Herold played handball in the 11-a-side handball national team, being part of Romania's squad for the 1937 World Cup in Magdeburg, Germany.

In 1946, he won as player, captain and coach of Romania's national volleyball team the Balkan Championship, played in Bucharest. He played volleyball until the age of 43 at I.C.F.S.

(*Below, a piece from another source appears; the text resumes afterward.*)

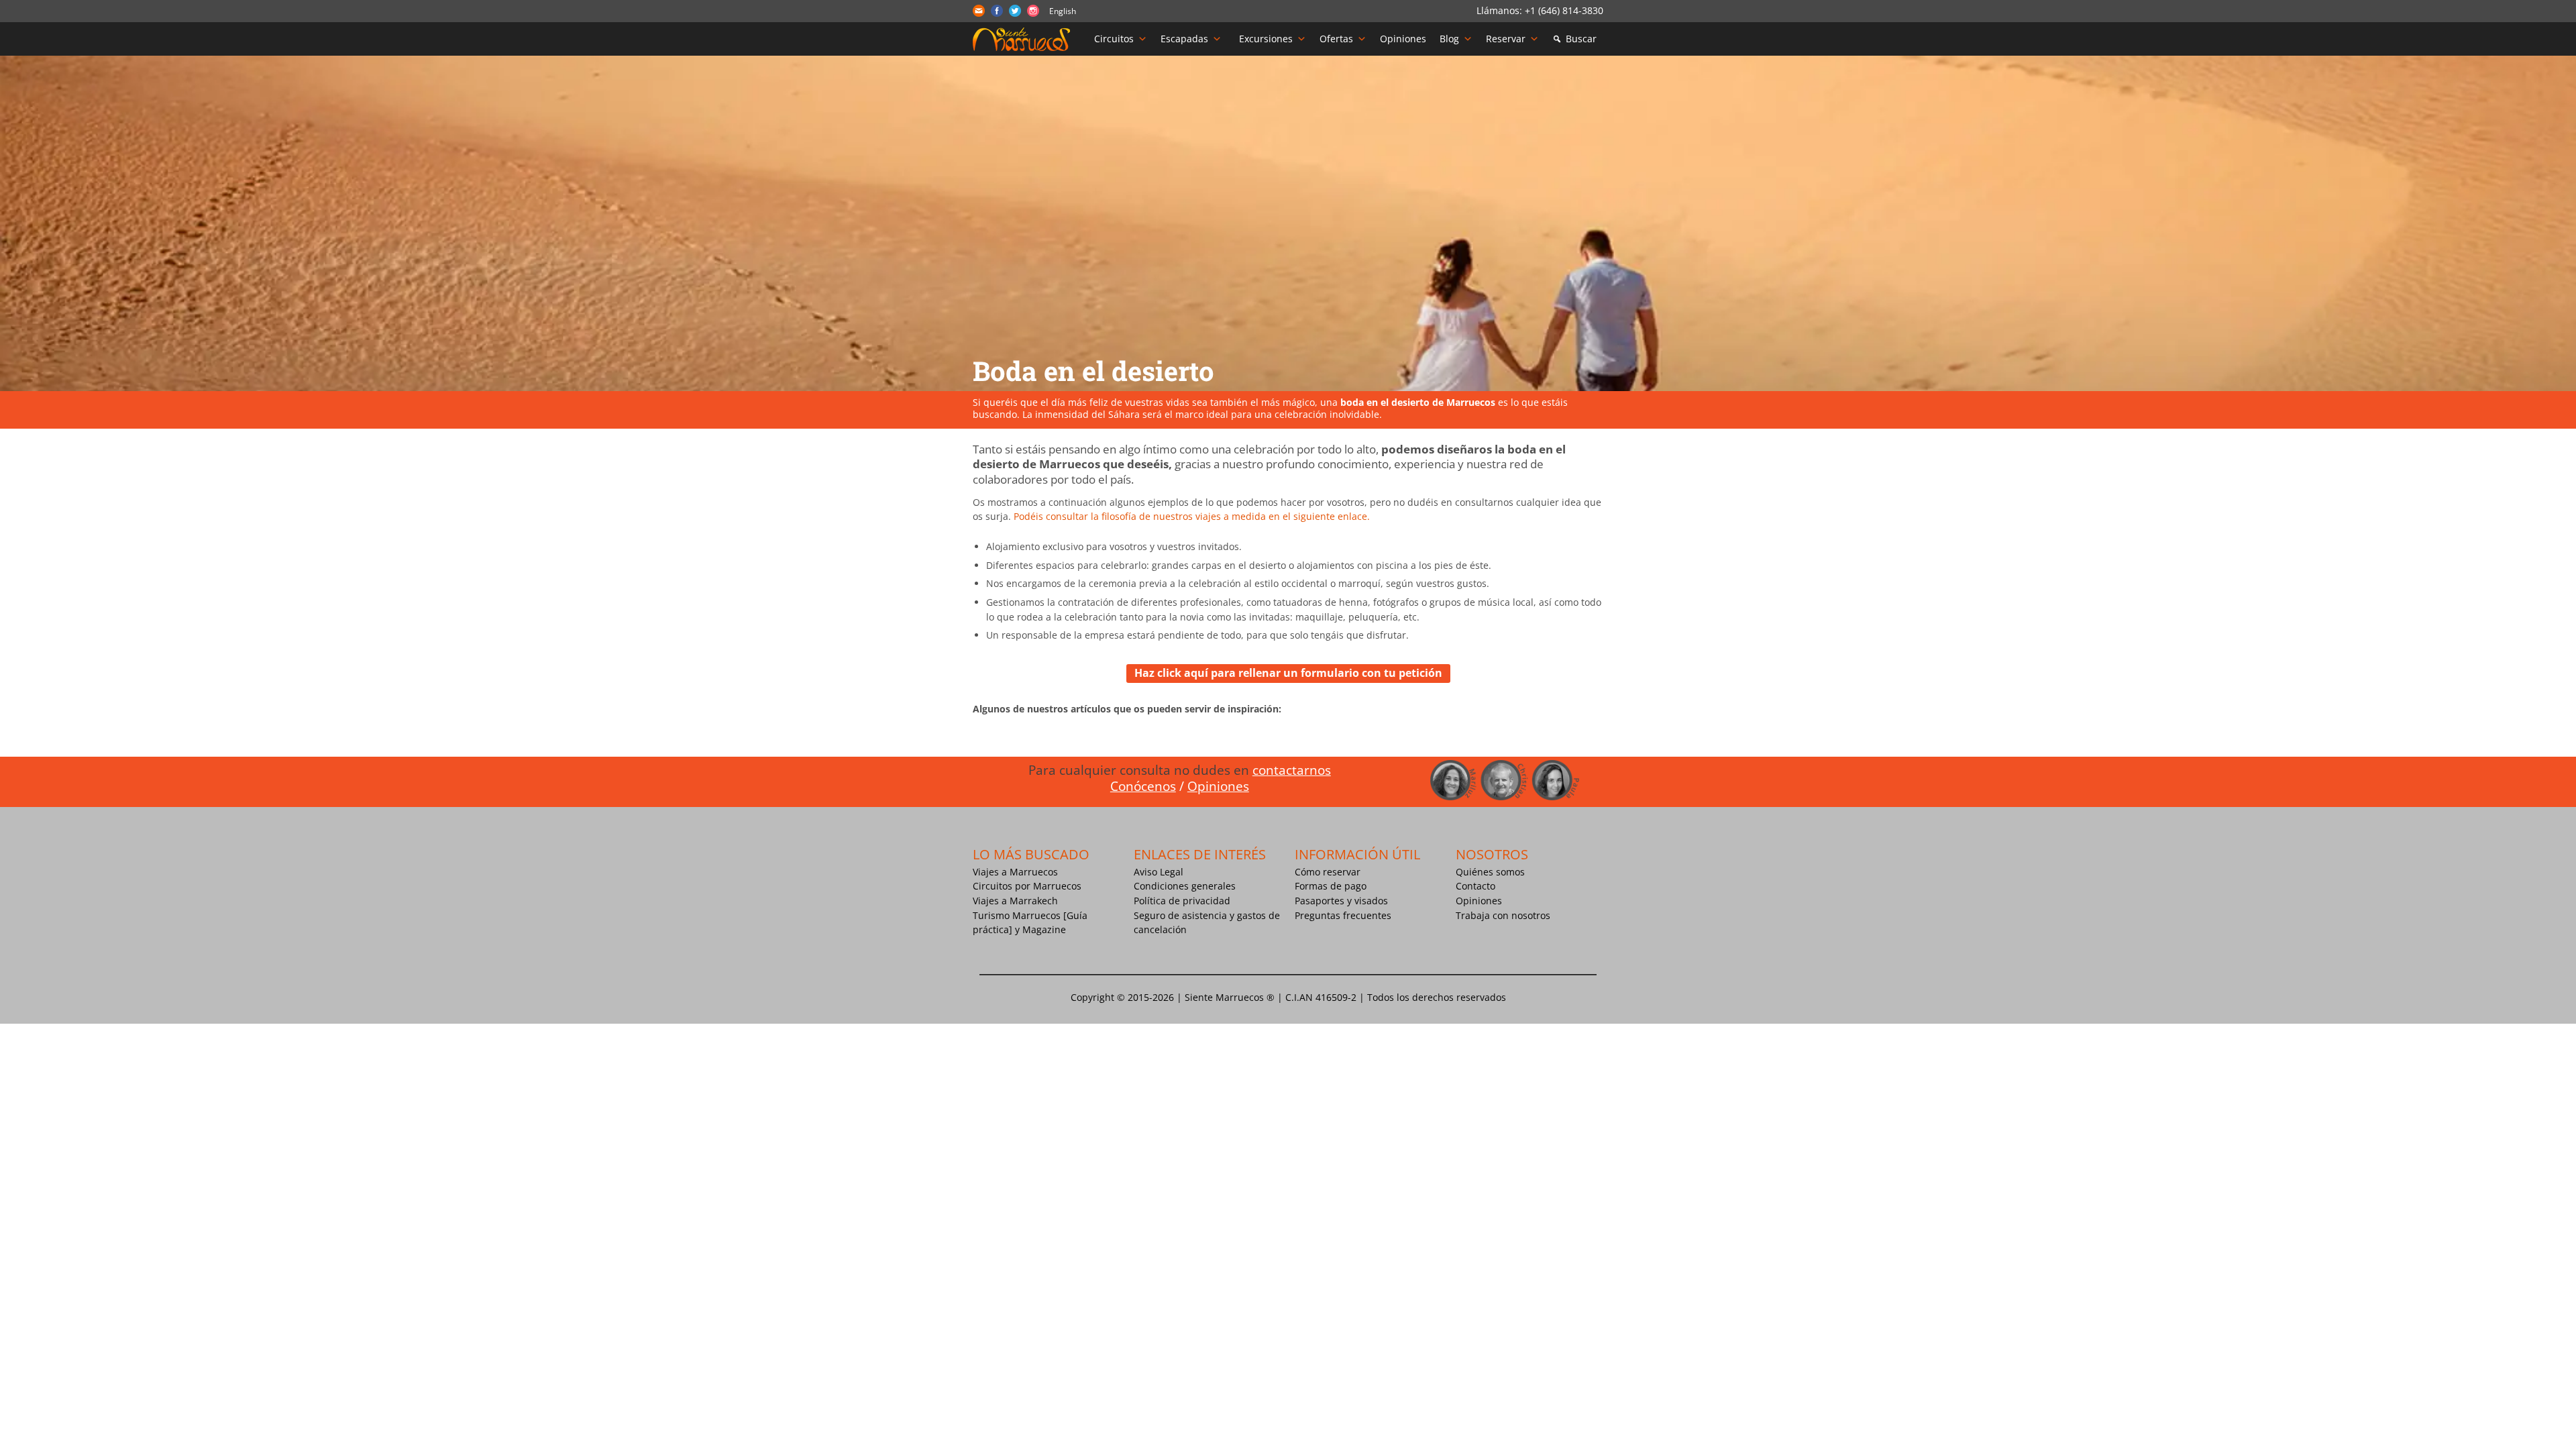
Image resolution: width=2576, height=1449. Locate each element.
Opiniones (1403, 38)
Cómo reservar (1327, 871)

In 1954, Herold received the title of "emeritus master of sports" for his multi-sport activity and in 1966 he received the title of "emeritus coach" for teaching and developing generations of players. Herold practiced and competed in a total of 14 sports disciplines:
- Athletics – school, junior, university and national champion in several events, national junior record breaker (110 metres hurdles, pole, triple jump), national champion in seniors (110 metres hurdles in 1933 and 1934), national decathlon champion (1934), record holder for 14 years in decathlon, member of the national team
- Football – player at B.M.T.E. Brașov, Astra Brașov and Telefon Club București (from the establishment of the club until it reached the second division)
- Handball in 11 – member of the national team and participant in the 1937 World Cup from Germany
- Volleyball – player and captain of the national team
- Basketball – player and captain of the national team
- Shooting sports – the third place in the national rifle championships, with the performance of 391 points out of 400 possible
- Alpine skiing – champion in the military patrol competition
- Rowing – participant in the city championships of Bucharest as part of the Telefon Club București team
- Water polo – goalkeeper at Telefon Club București in the city championship
- Table tennis – trade union champion of the Capital in the mixed doubles event in 1946, together with Mariana Bunescu
- Tennis – played in the second category championship and qualifiers of Bucharest for the C.C.A. and Justice team
- Rugby – player at Telefon Club București
- Fencing – university champion of Bucharest at foil and sabre in 1934
- Gymnastics – member of the model team of ANEFS at the demonstrations of the student camp organized on the occasion of the 1936 Summer Olympics in Berlin.